I have to write a program which checks if a particular directory on my folder has any files (of a specific extension), and if it finds any files, it reads them one by one and loads data from them into a database.

This is the rough algorithm in my mind:

  1. Using an infinite while() loop, continuously keep checking if the directory has any files of that particular extension (e.g. check if the directory has any *.xml files). I can use the PHP glob() function.

  2. If yes, then in a foreach loop, read data from each file and load it into the database.
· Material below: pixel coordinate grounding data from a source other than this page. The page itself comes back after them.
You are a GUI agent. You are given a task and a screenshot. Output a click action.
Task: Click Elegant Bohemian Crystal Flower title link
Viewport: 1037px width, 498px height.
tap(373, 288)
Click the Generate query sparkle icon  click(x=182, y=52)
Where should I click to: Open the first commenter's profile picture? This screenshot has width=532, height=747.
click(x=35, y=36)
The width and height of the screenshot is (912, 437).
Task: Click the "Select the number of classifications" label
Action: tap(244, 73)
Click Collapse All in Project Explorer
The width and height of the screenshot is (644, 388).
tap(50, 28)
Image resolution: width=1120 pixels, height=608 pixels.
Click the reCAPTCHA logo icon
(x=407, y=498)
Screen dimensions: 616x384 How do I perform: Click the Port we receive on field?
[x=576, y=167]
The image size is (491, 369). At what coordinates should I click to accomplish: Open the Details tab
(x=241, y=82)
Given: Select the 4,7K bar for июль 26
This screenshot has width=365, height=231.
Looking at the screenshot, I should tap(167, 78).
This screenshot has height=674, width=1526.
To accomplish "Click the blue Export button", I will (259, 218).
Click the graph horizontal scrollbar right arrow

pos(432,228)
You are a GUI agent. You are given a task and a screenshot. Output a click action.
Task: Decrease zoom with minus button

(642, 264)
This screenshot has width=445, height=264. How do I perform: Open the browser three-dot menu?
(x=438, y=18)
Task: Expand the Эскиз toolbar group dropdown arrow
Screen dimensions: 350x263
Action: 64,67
  3. Once a file's data has been loaded, delete it.

My Question:

I will be constantly checking if there any .xml files in the directory. This means that many times I will get a true (meaning/saying "Yes, there are .xml files in the directory") even for the files whose data is BEING loaded.

So once a file has been found in the directory, I need a check which checks if its data is in the process of being loaded into a database. How do I check that?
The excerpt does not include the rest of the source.